Task to carry out:
In the T-Bill fund overview, what do investors receive after depositing USDC?

Source document:
+ + +
A tokenised T-Bill fund on a private Zone.
Investors deposit USDC and receive TBILL shares that accrue value as the underlying T-bills earn yield. They redeem back to USDC any business day. Balances are private to other participants. Qualified-purchaser compliance lives at the protocol layer, not in your contract. This is the reference architecture REM ships, and it is built to survive a regulator's walkthrough.
In one sentence.
USDC in, NAV-accruing TBILL shares out. Investors redeem back to USDC any business day. Holdings stay private to other participants. The compliance allow-list lives at the protocol layer. Not in your contract, not skippable, and updateable within one block of a sanctions list change.
The six parties that make it work.
A tokenised fund is more than a smart contract. Six counterparties co-operate, and knowing where each one sits (on-chain or off) is the first design decision.
Issuer / Fund Sponsor
Owns the fund, sets the rules, holds the master operator key for the Zone.
+ + +
Given material:
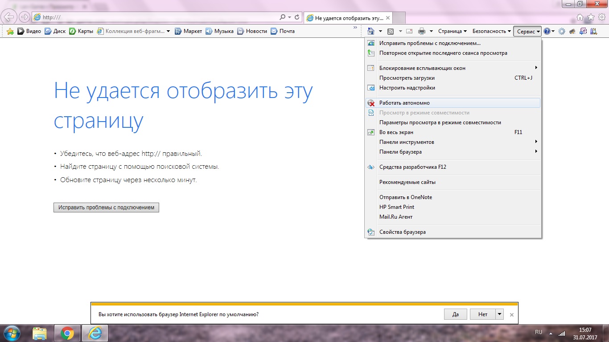Click the Исправить проблемы с подключением page button
Viewport: 609px width, 342px height.
click(106, 208)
+ + +
Answer below:
TBILL shares that accrue value as the underlying T-bills earn yield.